» Extrait cité:

-- -- --

Le Chant des marais a pour titre original Moorsoldatenlied (Chant des soldats du marécage), ou Börgermoorlied (chant de Börgermoor). Le camp de Börgermoor, officiellement l’Emslandlager, était un camp de concentration nazi situé dans le Pays de l’Ems en Basse-Saxe. Ouvert dès le début de la répression politique en 1933, il fait office de camp de travail et est rattaché au camp principal de Papenburg. Les détenus du camp étaient pour la plupart des communistes, détenus à la suite des lois spéciales promulguées le lendemain de l’incendie du Reichstag. Le titre de la chanson évoque les travaux forcés à l’aide d’outils rudimentaires.

Le camp de Börgermoor

Le camp de Börgermoor

Les SA, puis SS qui reprirent la gestion du camp, exigeaient des prisonniers qu’ils chantent pour se rendre au travail. Le Moorsoldatenlied est né en août 1933 de la tradition concentrationnaire de faire chanter les détenus, et de la volonté de ceux-ci de rendre compte de leur condition, mais aussi de leur conviction de voir le régime nazi abattu. Ses auteurs, trois déportés communistes, l’apprirent à d’autres internés qui l’interprétèrent un jour devant les quelques 1000 prisonniers du camp, qui en reprirent le refrain… Le chant fut immédiatement interdit. Mais, au gré des transferts vers d’autres camps, des libérations d’internés allemands il se répandit dans tout le monde concentrationnaire. Les paroles de cette chanson ont été écrites par Johann Esser et Wolfgang Langhoff, la mélodie a été composée par Rudi Goguel.

Rudolf Oskar Goguel, né le 21 avril 1908 à Strasbourg. Employé dans le service publicité d’un fabricant de machines de Düsseldorf, il entre au parti communiste et à l’opposition syndicale révolutionnaire en 1930. Il est licencié en 1932 à cause de son engagement politique. Il est arrêté à l’arrivée au pouvoir des nazis et immédiatement déporté dans le camp de Börgermoor. Libéré en 1934, il entre dans la résistance clandestine communiste. Le 27 septembre 1934, il est arrêté pour la deuxième fois et condamné à dix ans de prison pour haute trahison. Il purge sa peine de 1934 à 1944 dans divers pénitenciers. A la fin de sa peine, le 27 septembre 1944, il est à nouveau déporté au camp de Neuengamme. Ce camp fut évacué début mai 1945 devant l’arrivée des forces alliées. Les déportés furent embarqués sur des bateaux dans la Baie de Lübeck. Goguel était à bord du bateau-prison Cap Arcona coulé par l’aviation britannique. Plusieurs milliers de déportés mourront noyés, Goguel est un des survivants. Après la guerre, Goguel milite pour le Parti communiste en Allemagne du sud. En 1949, il est candidat à l’élection du Bundestag pour le KPD, en 1952 il travaille à Berlin-est à l’Institut allemand pour l’Histoire contemporaine puis à l’Université Humboldt. Il meurt le 6 octobre 1976 à l’âge de 68 ans.

-- -- --

» Bloc de données:
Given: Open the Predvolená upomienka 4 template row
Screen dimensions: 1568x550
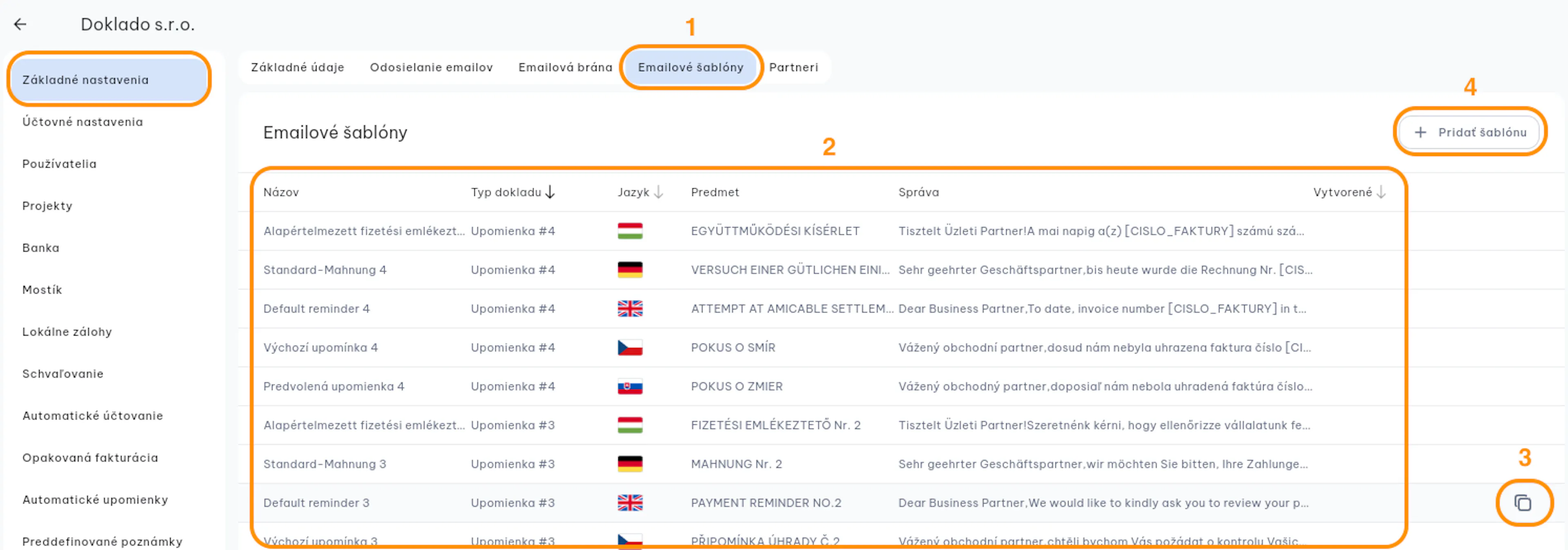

-- -- --

» Exercice bref:
Reproduisez le passage du texte sur le Chant des marais qui commence par les mots contenant "Les SA, puis" et s'achève sur "par Rudi Goguel.", en y substituant "septembre 1933" à "août 1933".

» Résultat obtenu:
Les SA, puis SS qui reprirent la gestion du camp, exigeaient des prisonniers qu’ils chantent pour se rendre au travail. Le Moorsoldatenlied est né en septembre 1933 de la tradition concentrationnaire de faire chanter les détenus, et de la volonté de ceux-ci de rendre compte de leur condition, mais aussi de leur conviction de voir le régime nazi abattu. Ses auteurs, trois déportés communistes, l’apprirent à d’autres internés qui l’interprétèrent un jour devant les quelques 1000 prisonniers du camp, qui en reprirent le refrain… Le chant fut immédiatement interdit. Mais, au gré des transferts vers d’autres camps, des libérations d’internés allemands il se répandit dans tout le monde concentrationnaire. Les paroles de cette chanson ont été écrites par Johann Esser et Wolfgang Langhoff, la mélodie a été composée par Rudi Goguel.